(Dataset content begins)

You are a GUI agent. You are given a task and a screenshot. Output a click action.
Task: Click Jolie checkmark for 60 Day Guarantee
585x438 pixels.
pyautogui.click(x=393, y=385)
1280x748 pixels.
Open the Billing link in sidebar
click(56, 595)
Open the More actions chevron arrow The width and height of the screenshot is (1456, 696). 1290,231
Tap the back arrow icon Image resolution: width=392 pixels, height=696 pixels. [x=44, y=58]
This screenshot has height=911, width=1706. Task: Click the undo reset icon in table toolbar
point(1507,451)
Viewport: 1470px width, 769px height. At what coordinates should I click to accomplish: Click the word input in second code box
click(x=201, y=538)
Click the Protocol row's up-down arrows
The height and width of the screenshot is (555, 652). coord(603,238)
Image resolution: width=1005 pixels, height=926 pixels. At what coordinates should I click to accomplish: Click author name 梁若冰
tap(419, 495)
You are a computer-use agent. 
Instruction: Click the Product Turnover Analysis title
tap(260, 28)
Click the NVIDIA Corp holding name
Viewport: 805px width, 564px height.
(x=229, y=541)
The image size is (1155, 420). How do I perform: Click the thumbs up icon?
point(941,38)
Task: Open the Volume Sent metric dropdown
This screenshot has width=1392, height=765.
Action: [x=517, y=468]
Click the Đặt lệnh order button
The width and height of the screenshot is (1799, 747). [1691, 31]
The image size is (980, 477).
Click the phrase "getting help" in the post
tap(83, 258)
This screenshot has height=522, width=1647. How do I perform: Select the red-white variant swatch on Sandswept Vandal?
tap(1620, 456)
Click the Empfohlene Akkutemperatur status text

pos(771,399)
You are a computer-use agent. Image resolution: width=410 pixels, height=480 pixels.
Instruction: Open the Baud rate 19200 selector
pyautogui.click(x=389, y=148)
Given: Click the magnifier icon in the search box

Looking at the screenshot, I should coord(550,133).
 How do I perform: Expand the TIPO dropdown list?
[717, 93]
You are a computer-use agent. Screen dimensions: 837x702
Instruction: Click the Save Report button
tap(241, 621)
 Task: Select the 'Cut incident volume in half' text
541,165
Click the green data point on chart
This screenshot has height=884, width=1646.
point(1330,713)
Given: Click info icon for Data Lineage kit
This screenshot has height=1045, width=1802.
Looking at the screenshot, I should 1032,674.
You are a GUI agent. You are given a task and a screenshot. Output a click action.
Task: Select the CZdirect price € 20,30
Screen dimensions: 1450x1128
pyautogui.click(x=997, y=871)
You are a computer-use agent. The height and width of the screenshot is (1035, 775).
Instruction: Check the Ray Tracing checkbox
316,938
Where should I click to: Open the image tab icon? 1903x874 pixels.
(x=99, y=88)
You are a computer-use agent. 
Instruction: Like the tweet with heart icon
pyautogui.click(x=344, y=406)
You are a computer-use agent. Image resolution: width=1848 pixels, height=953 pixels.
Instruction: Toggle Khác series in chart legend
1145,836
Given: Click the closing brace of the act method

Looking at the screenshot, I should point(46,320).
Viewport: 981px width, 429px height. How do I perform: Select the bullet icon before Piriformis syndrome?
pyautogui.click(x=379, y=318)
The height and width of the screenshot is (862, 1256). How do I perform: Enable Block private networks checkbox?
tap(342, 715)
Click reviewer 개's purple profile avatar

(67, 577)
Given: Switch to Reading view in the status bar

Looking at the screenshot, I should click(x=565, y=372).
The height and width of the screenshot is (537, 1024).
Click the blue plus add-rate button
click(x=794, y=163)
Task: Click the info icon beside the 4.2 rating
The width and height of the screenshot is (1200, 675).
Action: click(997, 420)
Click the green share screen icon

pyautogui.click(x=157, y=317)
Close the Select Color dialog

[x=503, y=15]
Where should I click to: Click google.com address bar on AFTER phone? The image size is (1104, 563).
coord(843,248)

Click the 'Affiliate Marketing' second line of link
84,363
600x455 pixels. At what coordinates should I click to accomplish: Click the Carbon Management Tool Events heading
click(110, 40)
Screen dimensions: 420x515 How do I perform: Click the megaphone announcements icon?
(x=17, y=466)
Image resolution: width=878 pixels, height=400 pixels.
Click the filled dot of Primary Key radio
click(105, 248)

(Dataset content ends)

Required work
Each entry above is to be returned exactly as given.

Answer section
You are a GUI agent. You are given a task and a screenshot. Output a click action.
Task: Click Jolie checkmark for 60 Day Guarantee
585x438 pixels.
pyautogui.click(x=393, y=385)
1280x748 pixels.
Open the Billing link in sidebar
click(56, 595)
Open the More actions chevron arrow The width and height of the screenshot is (1456, 696). 1290,231
Tap the back arrow icon Image resolution: width=392 pixels, height=696 pixels. [x=44, y=58]
This screenshot has height=911, width=1706. Task: Click the undo reset icon in table toolbar
point(1507,451)
Viewport: 1470px width, 769px height. At what coordinates should I click to accomplish: Click the word input in second code box
click(x=201, y=538)
Click the Protocol row's up-down arrows
The height and width of the screenshot is (555, 652). coord(603,238)
Image resolution: width=1005 pixels, height=926 pixels. At what coordinates should I click to accomplish: Click author name 梁若冰
tap(419, 495)
You are a computer-use agent. 
Instruction: Click the Product Turnover Analysis title
tap(260, 28)
Click the NVIDIA Corp holding name
Viewport: 805px width, 564px height.
(x=229, y=541)
The image size is (1155, 420). How do I perform: Click the thumbs up icon?
point(941,38)
Task: Open the Volume Sent metric dropdown
This screenshot has width=1392, height=765.
Action: [x=517, y=468]
Click the Đặt lệnh order button
The width and height of the screenshot is (1799, 747). [1691, 31]
The image size is (980, 477).
Click the phrase "getting help" in the post
tap(83, 258)
This screenshot has height=522, width=1647. How do I perform: Select the red-white variant swatch on Sandswept Vandal?
tap(1620, 456)
Click the Empfohlene Akkutemperatur status text

pos(771,399)
You are a computer-use agent. Image resolution: width=410 pixels, height=480 pixels.
Instruction: Open the Baud rate 19200 selector
pyautogui.click(x=389, y=148)
Given: Click the magnifier icon in the search box

Looking at the screenshot, I should coord(550,133).
 How do I perform: Expand the TIPO dropdown list?
[717, 93]
You are a computer-use agent. Screen dimensions: 837x702
Instruction: Click the Save Report button
tap(241, 621)
 Task: Select the 'Cut incident volume in half' text
541,165
Click the green data point on chart
This screenshot has height=884, width=1646.
point(1330,713)
Given: Click info icon for Data Lineage kit
This screenshot has height=1045, width=1802.
Looking at the screenshot, I should 1032,674.
You are a GUI agent. You are given a task and a screenshot. Output a click action.
Task: Select the CZdirect price € 20,30
Screen dimensions: 1450x1128
pyautogui.click(x=997, y=871)
You are a computer-use agent. The height and width of the screenshot is (1035, 775).
Instruction: Check the Ray Tracing checkbox
316,938
Where should I click to: Open the image tab icon? 1903x874 pixels.
(x=99, y=88)
You are a computer-use agent. 
Instruction: Like the tweet with heart icon
pyautogui.click(x=344, y=406)
You are a computer-use agent. Image resolution: width=1848 pixels, height=953 pixels.
Instruction: Toggle Khác series in chart legend
1145,836
Given: Click the closing brace of the act method

Looking at the screenshot, I should point(46,320).
Viewport: 981px width, 429px height. How do I perform: Select the bullet icon before Piriformis syndrome?
pyautogui.click(x=379, y=318)
The height and width of the screenshot is (862, 1256). How do I perform: Enable Block private networks checkbox?
tap(342, 715)
Click reviewer 개's purple profile avatar

(67, 577)
Given: Switch to Reading view in the status bar

Looking at the screenshot, I should click(x=565, y=372).
The height and width of the screenshot is (537, 1024).
Click the blue plus add-rate button
click(x=794, y=163)
Task: Click the info icon beside the 4.2 rating
The width and height of the screenshot is (1200, 675).
Action: click(997, 420)
Click the green share screen icon

pyautogui.click(x=157, y=317)
Close the Select Color dialog

[x=503, y=15]
Where should I click to: Click google.com address bar on AFTER phone? The image size is (1104, 563).
coord(843,248)

Click the 'Affiliate Marketing' second line of link
84,363
600x455 pixels. At what coordinates should I click to accomplish: Click the Carbon Management Tool Events heading
click(110, 40)
Screen dimensions: 420x515 How do I perform: Click the megaphone announcements icon?
(x=17, y=466)
Image resolution: width=878 pixels, height=400 pixels.
Click the filled dot of Primary Key radio
click(105, 248)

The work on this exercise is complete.